2. Create Measurable Goals

After getting a taste of what other companies are doing and what their results have been, think about how you can incorporate this information into the hiring goals for your own business. Do you want to increase the number of underrepresented groups in your hiring pipeline? Do you have problems with talent dropping out of your funnel after being interviewed? No matter what challenges you're trying to address, be sure to create measurable goals that are as relevant to your organization as possible. And don't forget to periodically review your progress and change course as needed.

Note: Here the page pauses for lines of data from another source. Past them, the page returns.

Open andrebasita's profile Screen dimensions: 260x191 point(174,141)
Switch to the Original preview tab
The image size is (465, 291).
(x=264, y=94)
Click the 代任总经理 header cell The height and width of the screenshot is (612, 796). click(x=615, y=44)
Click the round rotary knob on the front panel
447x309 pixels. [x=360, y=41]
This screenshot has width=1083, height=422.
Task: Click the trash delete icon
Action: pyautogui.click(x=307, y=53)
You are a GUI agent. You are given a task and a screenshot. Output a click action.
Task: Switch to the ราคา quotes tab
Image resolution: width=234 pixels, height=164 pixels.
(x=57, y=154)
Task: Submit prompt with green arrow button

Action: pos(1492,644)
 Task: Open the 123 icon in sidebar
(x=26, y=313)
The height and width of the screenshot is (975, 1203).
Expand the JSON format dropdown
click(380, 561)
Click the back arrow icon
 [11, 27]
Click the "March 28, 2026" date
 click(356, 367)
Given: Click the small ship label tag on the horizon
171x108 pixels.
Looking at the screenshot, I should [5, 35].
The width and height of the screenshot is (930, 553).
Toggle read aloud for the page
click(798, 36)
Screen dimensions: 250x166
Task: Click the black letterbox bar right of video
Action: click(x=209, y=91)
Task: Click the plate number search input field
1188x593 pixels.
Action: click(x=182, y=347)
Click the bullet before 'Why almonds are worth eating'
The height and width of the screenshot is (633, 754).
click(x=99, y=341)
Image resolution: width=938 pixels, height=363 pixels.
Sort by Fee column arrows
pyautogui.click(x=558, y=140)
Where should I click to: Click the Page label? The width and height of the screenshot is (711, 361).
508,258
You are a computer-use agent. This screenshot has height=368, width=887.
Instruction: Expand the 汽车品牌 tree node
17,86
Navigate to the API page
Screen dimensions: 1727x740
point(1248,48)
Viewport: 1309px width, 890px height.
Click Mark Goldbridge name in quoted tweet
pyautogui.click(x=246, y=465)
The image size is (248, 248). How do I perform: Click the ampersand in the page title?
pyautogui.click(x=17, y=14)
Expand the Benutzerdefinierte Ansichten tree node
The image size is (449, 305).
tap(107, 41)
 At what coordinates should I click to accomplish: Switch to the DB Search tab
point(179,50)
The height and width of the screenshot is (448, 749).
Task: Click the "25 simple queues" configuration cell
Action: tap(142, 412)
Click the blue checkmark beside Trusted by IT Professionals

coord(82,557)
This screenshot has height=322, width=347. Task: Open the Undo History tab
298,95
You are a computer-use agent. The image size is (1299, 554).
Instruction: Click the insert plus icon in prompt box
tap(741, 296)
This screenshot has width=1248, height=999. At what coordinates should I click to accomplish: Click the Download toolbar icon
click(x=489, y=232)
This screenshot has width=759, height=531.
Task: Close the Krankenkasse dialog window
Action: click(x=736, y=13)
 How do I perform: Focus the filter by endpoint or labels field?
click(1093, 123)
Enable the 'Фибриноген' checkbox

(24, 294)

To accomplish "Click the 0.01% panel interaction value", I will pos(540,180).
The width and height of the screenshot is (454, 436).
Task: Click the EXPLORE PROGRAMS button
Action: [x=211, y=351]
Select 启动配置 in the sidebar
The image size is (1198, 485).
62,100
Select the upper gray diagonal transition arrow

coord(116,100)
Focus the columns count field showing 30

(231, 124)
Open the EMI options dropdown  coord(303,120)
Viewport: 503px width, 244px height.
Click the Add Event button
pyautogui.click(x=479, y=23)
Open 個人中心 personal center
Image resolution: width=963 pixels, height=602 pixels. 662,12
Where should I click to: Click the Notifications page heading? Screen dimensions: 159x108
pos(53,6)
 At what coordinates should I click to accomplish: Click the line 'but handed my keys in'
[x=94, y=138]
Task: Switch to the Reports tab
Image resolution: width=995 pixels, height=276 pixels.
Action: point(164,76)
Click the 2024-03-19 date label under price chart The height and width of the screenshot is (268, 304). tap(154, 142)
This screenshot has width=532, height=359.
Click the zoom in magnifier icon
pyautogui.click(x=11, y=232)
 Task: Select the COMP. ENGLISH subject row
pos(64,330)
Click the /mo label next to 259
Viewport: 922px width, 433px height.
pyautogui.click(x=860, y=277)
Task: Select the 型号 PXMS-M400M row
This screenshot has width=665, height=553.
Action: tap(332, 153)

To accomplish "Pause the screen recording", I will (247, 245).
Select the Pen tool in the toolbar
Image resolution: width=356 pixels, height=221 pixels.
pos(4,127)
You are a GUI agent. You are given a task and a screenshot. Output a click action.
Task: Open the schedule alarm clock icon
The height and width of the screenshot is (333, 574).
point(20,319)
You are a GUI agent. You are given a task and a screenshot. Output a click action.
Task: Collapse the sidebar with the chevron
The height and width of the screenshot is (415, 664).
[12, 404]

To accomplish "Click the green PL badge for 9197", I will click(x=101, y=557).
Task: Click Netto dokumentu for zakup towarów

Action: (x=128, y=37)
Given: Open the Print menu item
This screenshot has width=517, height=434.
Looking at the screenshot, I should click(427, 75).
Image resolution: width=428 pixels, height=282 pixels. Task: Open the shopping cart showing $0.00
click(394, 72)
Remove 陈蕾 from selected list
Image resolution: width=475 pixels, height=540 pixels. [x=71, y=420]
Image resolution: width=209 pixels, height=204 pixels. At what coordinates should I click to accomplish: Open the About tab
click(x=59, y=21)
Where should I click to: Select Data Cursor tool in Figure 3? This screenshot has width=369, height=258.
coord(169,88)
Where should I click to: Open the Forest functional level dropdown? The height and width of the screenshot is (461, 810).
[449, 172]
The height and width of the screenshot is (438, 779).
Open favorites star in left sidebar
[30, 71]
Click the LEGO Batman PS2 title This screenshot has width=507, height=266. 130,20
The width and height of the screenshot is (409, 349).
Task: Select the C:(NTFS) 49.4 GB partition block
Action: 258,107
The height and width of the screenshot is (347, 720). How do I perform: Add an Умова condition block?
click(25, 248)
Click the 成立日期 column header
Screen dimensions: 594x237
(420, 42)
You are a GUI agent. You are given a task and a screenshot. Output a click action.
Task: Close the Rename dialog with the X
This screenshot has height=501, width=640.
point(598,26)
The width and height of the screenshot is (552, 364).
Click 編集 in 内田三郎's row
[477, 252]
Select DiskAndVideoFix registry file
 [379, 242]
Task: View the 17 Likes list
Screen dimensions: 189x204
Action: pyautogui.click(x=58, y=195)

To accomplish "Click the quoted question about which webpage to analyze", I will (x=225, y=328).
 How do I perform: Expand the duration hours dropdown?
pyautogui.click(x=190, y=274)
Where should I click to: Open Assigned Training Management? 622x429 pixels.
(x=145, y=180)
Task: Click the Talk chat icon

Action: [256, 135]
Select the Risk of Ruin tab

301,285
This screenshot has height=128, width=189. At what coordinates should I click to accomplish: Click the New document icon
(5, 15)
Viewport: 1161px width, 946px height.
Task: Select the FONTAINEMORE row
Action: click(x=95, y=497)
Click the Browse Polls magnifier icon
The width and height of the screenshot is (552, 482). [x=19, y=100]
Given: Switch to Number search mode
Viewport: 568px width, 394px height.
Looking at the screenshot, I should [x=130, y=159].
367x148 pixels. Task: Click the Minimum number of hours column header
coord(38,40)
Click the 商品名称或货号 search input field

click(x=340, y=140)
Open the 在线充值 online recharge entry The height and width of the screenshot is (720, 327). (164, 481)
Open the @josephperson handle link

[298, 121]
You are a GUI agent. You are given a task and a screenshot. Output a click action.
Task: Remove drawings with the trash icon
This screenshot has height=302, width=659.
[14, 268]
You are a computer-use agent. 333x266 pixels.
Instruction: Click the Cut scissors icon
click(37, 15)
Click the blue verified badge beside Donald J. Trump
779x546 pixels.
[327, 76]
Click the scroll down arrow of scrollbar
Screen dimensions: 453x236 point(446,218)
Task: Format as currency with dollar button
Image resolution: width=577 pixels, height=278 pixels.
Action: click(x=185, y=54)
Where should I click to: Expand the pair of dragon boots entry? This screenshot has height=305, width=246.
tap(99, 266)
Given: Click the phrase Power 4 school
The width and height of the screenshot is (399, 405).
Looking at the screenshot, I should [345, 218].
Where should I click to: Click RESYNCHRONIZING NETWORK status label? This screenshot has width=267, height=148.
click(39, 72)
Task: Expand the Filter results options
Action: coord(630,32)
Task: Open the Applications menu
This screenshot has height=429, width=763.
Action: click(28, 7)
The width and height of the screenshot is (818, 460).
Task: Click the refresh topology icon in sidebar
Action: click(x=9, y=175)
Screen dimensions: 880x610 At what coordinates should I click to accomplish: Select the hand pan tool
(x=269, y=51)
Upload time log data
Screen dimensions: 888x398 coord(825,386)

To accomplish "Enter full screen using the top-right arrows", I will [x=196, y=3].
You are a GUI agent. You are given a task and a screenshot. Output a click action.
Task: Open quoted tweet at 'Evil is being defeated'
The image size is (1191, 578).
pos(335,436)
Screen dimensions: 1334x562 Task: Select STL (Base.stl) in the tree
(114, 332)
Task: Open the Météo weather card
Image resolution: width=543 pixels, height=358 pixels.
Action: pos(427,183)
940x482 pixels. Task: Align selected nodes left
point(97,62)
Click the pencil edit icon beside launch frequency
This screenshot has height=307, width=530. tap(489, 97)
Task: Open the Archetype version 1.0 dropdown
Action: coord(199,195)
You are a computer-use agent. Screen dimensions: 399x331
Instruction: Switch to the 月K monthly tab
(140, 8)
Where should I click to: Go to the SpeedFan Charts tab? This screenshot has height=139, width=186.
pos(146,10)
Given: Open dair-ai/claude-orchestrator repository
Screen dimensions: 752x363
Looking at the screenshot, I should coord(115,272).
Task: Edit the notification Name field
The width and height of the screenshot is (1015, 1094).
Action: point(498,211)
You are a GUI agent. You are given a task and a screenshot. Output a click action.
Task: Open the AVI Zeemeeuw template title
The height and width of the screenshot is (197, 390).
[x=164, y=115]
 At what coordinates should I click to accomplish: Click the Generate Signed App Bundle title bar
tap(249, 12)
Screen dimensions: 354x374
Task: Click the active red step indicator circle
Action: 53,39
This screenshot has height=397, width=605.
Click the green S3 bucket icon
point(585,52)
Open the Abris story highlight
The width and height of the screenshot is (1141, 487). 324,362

3. Be Prepared to Overhaul Your Hiring Process

Sometimes the only way you can make progress with a diversity recruitment strategy is to start over from scratch. Although it may sound like more work, if what you're doing just isn't working, it may be a better idea to just go back to the drawing board and come up with a new plan, rather than put a Band-Aid on the old problems you've been experiencing. There are several ways you can overhaul your current diversity hiring strategy:

  • Rethink diversity. How does your organization define diversity? To create a successful diversity recruiting strategy, you may need to think about what diversity means in your company, and tweak how you define it if necessary. Maybe you're thinking about racial diversity, but not gender diversity. Maybe you've made gender diversity a priority, but not even looked at veteran status. There is a broad range of diversity categories to consider when recruiting, so be sure not to narrow your definition when looking for talent.
  • Reconstruct job advertisements: Are your job advertisements not yielding the results you want in terms of applications? Or even worse, attracting the wrong type of candidates? Part of revising your diversity hiring strategy may be to rethink how you’re handling job ads. You may need to change where you place the ads, as well as the actual language used in them. Be sure that you're using inclusive language that is attractive to all job seekers so certain groups don't feel alienated.
  • Revisit interviews: If candidates drop out at certain points in the hiring process, it's a clue that something needs to change. The interview process is no exception, so you may need to create standardized interview questions, provide the questions to everyone beforehand, and offer feedback after interviews to keep applicants interested in working for your company.

Implementing a strong diversity recruitment strategy may require a brand new approach to hiring—but it will be well worth the effort. By evaluating what is and isn't working, dispelling your colleagues of popular myths about diversity hiring, and incorporating diversity recruiting best practices into your process, you can create a solid plan that will help you reach your goals.